REQUIRED ACTION> Read the records below. Copy each line where the string "screenshot" occurs.

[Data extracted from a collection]
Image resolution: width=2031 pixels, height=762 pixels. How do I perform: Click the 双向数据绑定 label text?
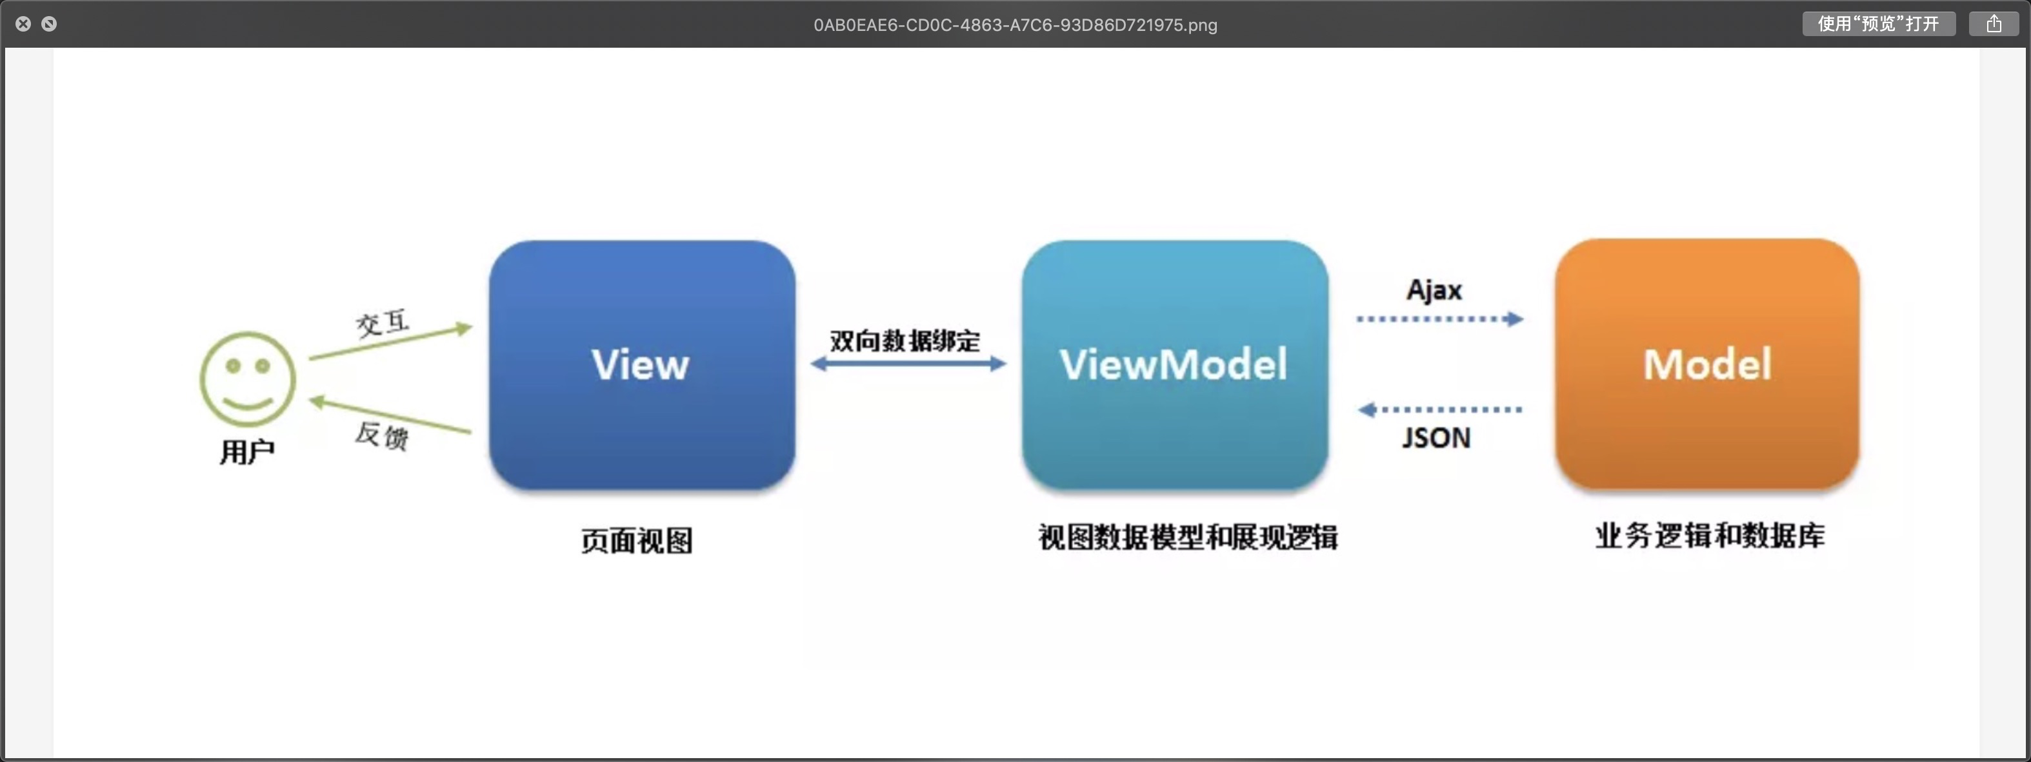pyautogui.click(x=905, y=340)
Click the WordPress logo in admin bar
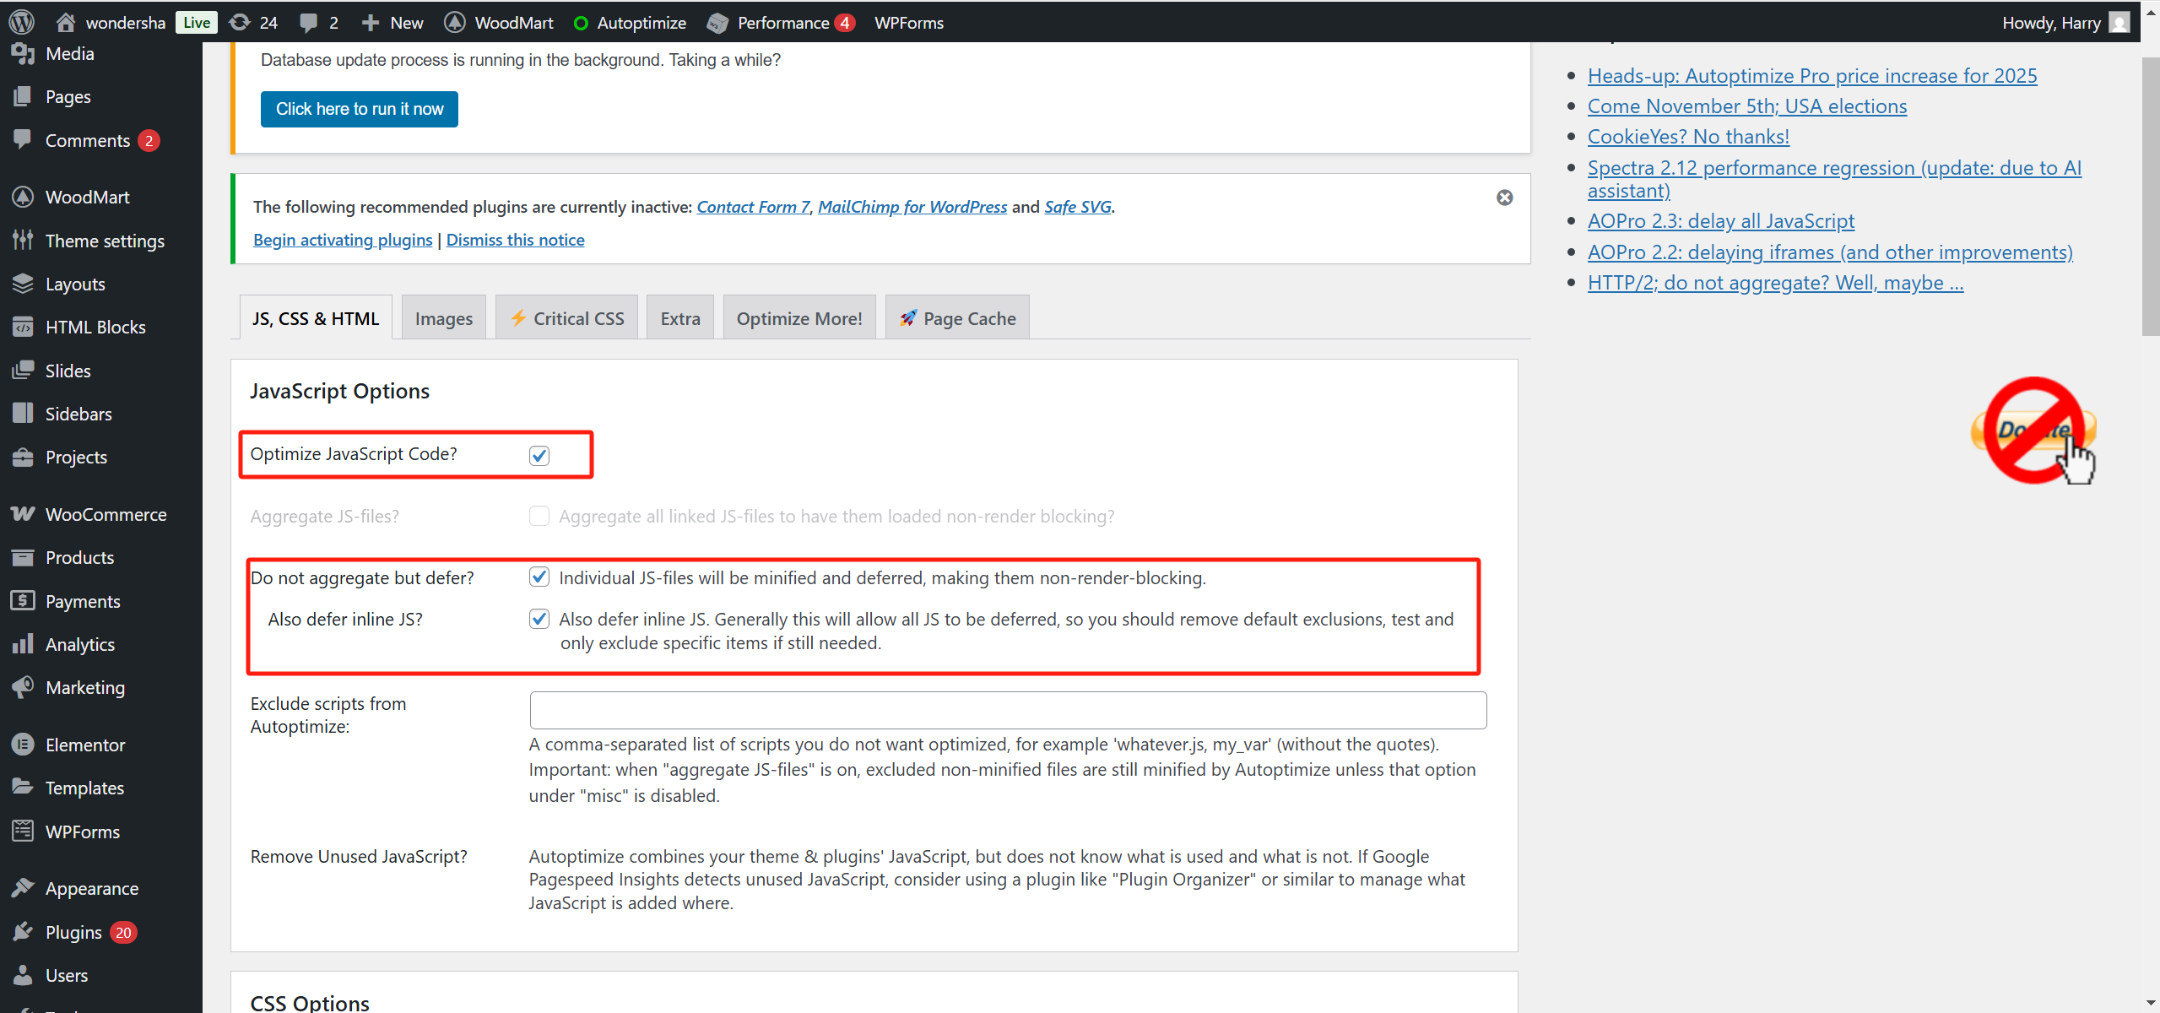The image size is (2160, 1013). pos(21,22)
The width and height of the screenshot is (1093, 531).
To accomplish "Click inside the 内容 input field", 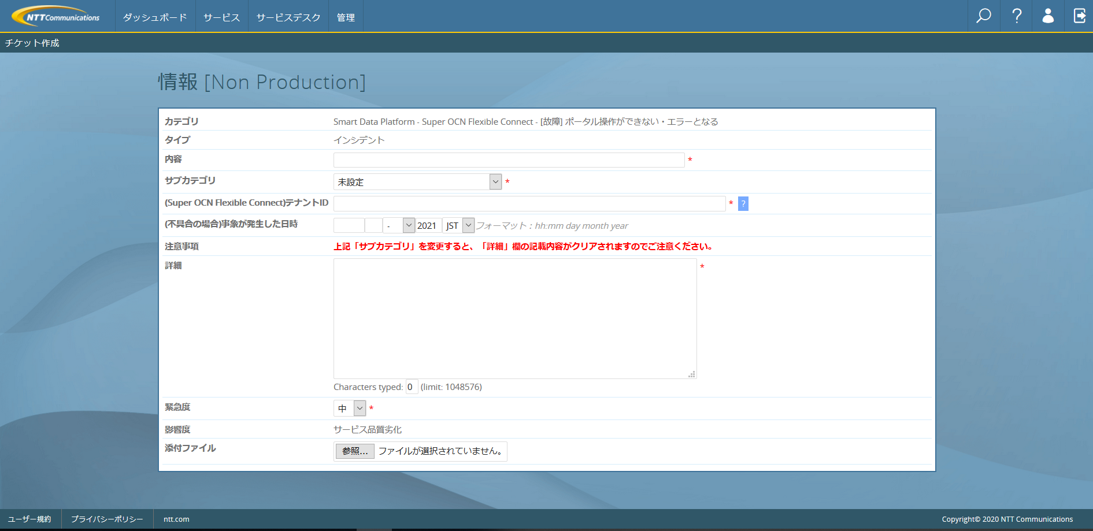I will click(x=509, y=160).
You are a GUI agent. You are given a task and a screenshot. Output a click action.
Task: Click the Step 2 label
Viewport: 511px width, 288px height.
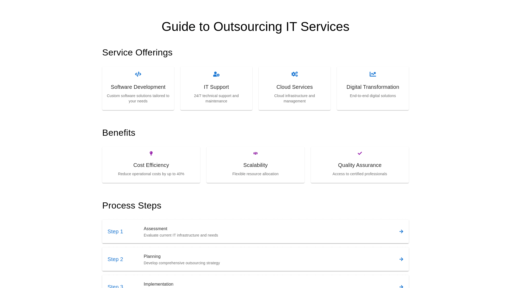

TASK OUTPUT>
The width and height of the screenshot is (1093, 531).
You are a GUI agent. You are given a task and a screenshot. Output a click action.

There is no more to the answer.